Figure 7 extends this analysis to the eight counties in California that have both high-income (MHI >$75,000) and low-income (MHI <$50,000) ZIP codes. When all ZIP codes were considered, the range of variation among counties in the 45–64-year-old cohort was 67 % and the coefficient of variation (COV) was 0.161. When only low-income ZIP codes were considered, the range widened to 103 % and the COV to 0.252; whereas, when only high-income ZIP codes were considered, the range of variation decreased to only 18 % and the COV fell to 0.056. Comparable results were obtained at ages 18–44 (COV = 0.127, 0.226, and 0.082, respectively) and at ages 65+ (COV = 0.153, 0.154, and 0.088). Thus, variation in hospital utilization among counties was strongly influenced by the proportion of low-income ZIP codes. Indeed, there was virtually no variation when only the more affluent ZIP codes were considered.
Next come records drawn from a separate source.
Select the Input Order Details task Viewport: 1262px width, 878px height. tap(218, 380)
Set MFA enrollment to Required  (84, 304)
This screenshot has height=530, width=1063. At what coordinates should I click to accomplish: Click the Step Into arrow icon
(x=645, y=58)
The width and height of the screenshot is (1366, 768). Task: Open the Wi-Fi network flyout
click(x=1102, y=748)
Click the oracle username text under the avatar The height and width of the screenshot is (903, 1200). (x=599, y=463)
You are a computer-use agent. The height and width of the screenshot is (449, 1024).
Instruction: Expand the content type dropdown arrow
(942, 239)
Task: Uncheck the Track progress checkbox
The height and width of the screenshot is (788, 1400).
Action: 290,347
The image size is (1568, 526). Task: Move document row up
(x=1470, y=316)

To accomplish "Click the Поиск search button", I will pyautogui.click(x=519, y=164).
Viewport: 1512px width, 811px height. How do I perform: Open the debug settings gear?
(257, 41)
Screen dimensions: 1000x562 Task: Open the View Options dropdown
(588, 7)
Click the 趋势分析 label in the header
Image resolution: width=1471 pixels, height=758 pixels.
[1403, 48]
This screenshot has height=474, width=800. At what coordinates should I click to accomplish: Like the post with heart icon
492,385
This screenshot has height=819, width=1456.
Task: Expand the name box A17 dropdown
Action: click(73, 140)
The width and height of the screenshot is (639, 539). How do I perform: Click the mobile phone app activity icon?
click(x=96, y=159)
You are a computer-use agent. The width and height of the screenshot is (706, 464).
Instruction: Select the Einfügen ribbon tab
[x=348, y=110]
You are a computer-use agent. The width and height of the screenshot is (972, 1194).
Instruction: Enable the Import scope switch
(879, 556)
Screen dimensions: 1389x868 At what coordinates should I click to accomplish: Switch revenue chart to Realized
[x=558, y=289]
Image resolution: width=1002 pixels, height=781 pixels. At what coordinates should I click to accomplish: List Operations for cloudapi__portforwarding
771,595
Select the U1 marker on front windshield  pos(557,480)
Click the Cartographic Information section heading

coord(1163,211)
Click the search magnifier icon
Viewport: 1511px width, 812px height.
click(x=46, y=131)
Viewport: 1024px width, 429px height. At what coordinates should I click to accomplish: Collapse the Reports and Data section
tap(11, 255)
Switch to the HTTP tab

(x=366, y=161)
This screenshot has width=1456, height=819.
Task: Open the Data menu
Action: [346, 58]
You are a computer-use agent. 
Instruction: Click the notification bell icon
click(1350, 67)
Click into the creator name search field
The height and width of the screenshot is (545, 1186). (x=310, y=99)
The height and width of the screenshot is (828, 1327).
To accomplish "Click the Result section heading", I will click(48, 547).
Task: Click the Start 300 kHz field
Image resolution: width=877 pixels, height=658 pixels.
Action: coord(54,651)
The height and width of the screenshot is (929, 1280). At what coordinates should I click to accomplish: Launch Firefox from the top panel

The contribution of low income to utilization was assessed in the seven counties other than Los Angeles included in Figure 7, as was previously done for Milwaukee, Los Angeles, and San-Framento (Table 1). Had utilization in each of these counties been at the rate of its wealthiest ZIP codes, there would have been 31 % fewer hospital days among 45–64 year olds and 16 % fewer among all adults. We extended this analysis to the 18 most populace California counties (from a total of 59), whose combined adult population of 24.8 million represents 85 % of the total adult population of California. Had utilization in each of these been at the rate of its affluent ZIP codes, there would have been 37 % fewer hospital days among 45–64 year olds and 26 % fewer among all adults (Table 1). Thus, the increased utilization in low-income ZIP codes throughout the most populace counties of California proved to be a major contributor to overall hospital utilization and to account for most of the observed variation in utilization among them.